İş Bankası Genel Müdür Yardımcısı Şahismail Şimşek ise dijitalleşmeye ilgisiz kalmanın artık hiçbir sektör için mümkün olmadığını, aksine bir an önce dijitalleşme alanında gerekli adımların atılması gerektiğini ifade etti.

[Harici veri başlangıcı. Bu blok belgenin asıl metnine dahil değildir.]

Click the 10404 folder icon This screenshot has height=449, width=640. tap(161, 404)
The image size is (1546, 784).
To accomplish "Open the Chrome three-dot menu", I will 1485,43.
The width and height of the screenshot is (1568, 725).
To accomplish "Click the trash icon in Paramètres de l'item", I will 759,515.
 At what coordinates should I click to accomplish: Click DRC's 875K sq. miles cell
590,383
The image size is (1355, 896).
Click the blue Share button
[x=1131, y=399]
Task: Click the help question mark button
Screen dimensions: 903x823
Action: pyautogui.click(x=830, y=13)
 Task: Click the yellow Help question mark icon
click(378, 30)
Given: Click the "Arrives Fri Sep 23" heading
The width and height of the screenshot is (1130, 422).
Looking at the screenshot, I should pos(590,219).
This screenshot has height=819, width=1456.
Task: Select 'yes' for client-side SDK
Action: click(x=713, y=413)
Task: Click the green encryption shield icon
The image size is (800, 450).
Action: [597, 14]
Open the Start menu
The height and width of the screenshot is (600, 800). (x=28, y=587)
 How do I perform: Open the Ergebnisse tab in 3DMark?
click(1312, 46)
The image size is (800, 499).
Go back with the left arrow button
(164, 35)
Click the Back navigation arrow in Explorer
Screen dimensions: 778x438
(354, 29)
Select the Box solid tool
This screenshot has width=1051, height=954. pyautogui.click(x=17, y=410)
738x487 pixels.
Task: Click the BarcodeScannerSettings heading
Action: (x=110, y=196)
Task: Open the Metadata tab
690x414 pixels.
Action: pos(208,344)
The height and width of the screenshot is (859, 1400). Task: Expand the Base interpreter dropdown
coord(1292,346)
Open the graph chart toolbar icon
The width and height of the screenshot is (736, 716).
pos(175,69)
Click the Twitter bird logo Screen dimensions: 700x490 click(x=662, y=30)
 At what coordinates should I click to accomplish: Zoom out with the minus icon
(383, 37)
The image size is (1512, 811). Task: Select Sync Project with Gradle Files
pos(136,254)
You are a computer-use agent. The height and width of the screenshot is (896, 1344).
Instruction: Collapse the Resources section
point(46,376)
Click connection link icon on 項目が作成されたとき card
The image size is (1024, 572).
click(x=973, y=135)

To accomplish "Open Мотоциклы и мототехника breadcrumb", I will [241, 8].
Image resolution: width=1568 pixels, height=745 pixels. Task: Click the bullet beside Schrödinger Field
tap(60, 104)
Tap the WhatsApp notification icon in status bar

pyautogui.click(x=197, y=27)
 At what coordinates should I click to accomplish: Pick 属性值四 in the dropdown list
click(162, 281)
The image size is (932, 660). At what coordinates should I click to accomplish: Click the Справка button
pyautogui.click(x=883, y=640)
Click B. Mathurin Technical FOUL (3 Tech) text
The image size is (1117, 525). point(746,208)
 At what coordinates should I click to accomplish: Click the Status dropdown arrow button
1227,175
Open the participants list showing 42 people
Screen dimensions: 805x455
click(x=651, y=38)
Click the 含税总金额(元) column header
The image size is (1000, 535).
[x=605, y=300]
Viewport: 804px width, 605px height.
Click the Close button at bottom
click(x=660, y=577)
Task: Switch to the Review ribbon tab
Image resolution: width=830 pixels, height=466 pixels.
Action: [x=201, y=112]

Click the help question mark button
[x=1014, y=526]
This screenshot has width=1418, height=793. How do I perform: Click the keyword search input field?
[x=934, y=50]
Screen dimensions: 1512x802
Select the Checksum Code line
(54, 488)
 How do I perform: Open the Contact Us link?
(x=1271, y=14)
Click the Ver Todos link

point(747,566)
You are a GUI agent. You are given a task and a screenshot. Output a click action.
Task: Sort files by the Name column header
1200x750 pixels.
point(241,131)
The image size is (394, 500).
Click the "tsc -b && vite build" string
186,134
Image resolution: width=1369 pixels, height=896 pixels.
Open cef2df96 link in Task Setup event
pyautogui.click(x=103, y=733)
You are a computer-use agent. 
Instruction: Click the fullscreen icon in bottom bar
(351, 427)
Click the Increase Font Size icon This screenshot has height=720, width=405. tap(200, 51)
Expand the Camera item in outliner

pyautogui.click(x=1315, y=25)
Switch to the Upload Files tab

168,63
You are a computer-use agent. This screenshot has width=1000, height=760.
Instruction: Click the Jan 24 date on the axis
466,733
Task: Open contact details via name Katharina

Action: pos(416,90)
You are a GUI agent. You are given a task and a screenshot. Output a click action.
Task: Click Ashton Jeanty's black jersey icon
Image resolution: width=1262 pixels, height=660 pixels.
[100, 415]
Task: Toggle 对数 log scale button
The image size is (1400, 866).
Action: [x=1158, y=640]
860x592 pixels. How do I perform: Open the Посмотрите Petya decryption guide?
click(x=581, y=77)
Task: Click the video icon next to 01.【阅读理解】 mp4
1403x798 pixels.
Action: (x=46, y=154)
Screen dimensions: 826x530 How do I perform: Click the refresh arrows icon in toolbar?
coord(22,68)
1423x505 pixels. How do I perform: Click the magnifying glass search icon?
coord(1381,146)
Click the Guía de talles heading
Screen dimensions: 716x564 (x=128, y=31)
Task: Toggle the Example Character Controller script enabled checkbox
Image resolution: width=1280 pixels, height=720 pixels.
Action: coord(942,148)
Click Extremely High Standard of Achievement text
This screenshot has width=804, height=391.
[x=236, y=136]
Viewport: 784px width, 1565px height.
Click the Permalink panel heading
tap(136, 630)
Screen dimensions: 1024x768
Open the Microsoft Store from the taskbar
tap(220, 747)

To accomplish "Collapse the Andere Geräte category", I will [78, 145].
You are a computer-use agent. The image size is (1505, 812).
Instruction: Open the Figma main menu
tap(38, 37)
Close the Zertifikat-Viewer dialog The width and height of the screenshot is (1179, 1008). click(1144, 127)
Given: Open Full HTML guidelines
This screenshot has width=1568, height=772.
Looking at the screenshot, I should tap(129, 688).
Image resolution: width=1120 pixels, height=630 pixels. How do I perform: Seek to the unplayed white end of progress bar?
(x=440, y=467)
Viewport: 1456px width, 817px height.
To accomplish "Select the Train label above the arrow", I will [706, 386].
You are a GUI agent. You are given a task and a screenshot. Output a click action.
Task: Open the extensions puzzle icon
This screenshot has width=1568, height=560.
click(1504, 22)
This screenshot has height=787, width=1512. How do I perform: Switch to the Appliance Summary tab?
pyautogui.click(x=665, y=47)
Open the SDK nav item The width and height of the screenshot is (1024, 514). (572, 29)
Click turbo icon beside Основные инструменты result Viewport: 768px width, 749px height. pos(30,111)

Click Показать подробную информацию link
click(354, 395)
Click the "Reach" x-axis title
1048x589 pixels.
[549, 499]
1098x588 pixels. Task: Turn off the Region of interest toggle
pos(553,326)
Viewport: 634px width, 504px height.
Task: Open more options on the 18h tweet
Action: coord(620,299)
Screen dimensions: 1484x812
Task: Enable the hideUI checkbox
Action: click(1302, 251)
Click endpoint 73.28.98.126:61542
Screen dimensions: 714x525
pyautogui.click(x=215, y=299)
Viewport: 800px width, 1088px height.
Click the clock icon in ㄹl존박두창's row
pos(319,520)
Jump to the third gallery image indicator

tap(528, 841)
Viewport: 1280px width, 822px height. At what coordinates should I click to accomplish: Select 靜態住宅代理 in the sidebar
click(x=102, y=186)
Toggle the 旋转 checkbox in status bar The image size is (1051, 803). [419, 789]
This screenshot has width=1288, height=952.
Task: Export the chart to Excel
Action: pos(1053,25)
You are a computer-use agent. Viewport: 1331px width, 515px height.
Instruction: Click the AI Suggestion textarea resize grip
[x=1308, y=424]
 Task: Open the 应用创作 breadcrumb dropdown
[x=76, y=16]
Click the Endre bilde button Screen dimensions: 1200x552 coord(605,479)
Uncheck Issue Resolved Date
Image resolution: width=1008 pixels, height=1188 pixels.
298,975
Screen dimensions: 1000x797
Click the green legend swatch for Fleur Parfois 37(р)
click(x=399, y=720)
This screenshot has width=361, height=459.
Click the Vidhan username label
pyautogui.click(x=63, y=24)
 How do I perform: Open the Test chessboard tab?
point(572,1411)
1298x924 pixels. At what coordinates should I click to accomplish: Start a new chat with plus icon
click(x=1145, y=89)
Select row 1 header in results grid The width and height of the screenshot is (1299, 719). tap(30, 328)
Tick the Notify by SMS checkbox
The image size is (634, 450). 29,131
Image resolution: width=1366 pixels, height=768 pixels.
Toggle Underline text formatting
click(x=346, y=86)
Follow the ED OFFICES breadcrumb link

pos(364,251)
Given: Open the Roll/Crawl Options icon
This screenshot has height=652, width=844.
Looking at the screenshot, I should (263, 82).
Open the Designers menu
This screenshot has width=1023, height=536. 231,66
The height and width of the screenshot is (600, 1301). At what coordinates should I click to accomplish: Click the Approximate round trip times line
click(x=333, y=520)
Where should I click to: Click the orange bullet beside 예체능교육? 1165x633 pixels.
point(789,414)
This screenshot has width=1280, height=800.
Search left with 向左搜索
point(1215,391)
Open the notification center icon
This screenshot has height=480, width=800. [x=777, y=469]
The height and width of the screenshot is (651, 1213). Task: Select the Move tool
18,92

Müşterinin önünde giderek olası taleplerin daha oluşmadan karşılanmasının, işlerin geleceğini koruyabilmek adına son derece mühim olduğunun altını çizen Şimşek, şunları kaydetti:
"Dijital yatırımların tek seferlik yapılmasının yeterli olacağını düşünmek son derece hatalı bir yaklaşım. İşimizde sürdürülebilir bir gelişim yaratmak istiyorsak dijitalleşmeyi ve getirdiklerini kabul edip bu değişiklikleri hayata geçirmemiz gerekiyor. Aksi takdirde dijitalleşmeden geri kalmak rekabetçi avantajı kaybetmek anlamına gelebilir. Oysa dijitalleşme ile yeni gelir imkanları yaratmak, yeni iş fırsatları ortaya koymak, yeni iş modelleri geliştirmek ve rekabetçi avantajı daha da güçlendirmek mümkün."